Lila married Henry Robinson Luce (HRL) on 22 December 1923; they were divorced in September 1935. They had two sons: Henry Luce, b. 28 April 1925, and Peter Paul Luce, b. 18 May 1929. During the marriage HRL was a founder of TIME and Fortune magazines. In 1935 HRL contracted to have a beautiful French-chateau style home built on a large estate in Gladstone, New Jersey. It was named Lu Shan – Chinese for “Luce Mountain” -- at the suggestion of HRL’s father, Henry Winters Luce, (HWL) who, with his wife Elizabeth Root Luce (ERL), spent many years in China. HRL apparently never lived at Lu Shan; he and Clare Boothe Brokaw married in November of 1935.
For many years Lila’s habit was to spend the week in New York at her Park Avenue apartment and the weekend at Lu Shan, where her sons lived when they were not at boarding school. Lu Shan was not only an elegant home staffed to care for the family; for years it was a fully staffed working farm, as is witnessed by a newspaper article ca. 1940 on the extremely productive Lu Shan dairy cows.
In 1939 Lila married Sewell Tyng, a staff attorney for then governor of New York, Thomas Dewey. They lived in Ecuador, where Tyng had business interests, for most of 1939-41. In 1943, she divorced Tyng, but she kept his name for the rest of her life.

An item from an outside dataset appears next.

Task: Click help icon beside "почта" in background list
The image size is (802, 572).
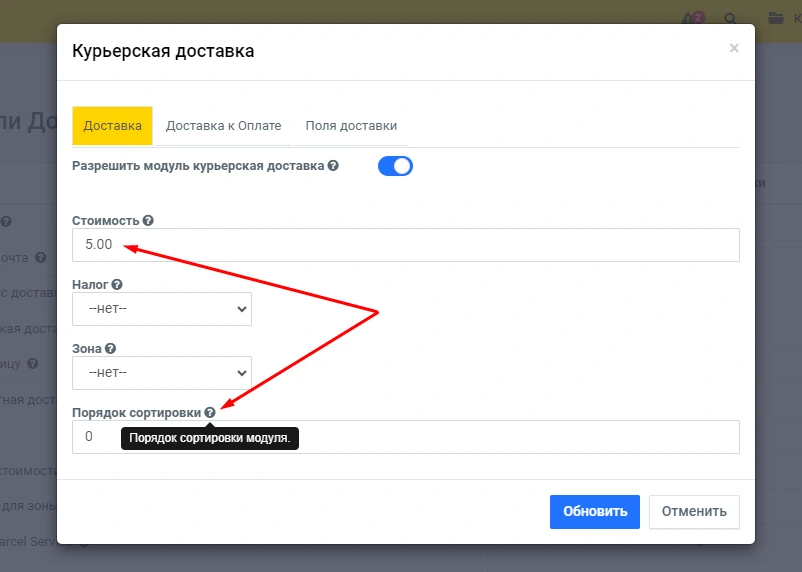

Lila lived primarily at Lu Shan in later years, maintaining her travels and social life and entertaining her many guests with elan and energy.
Lila Tyng was a socialite; her time, energy and money went into the enjoyment of her own social life and into work for the benefit of others. A poet, a ballroom dancer, and a world traveler from her early years, she was always a great lover of life. With her irrepressible spirit, no matter what curves life threw her, she seemed to make a quick and buoyant recovery. In the twenty-eight boxes of correspondence, notes, poems and stories here, written over the span of eighty-five years, the most diligent searcher will be hard pressed to find a bitter or angry word. Lila Tyng maintained friendly relations with her ex-husbands.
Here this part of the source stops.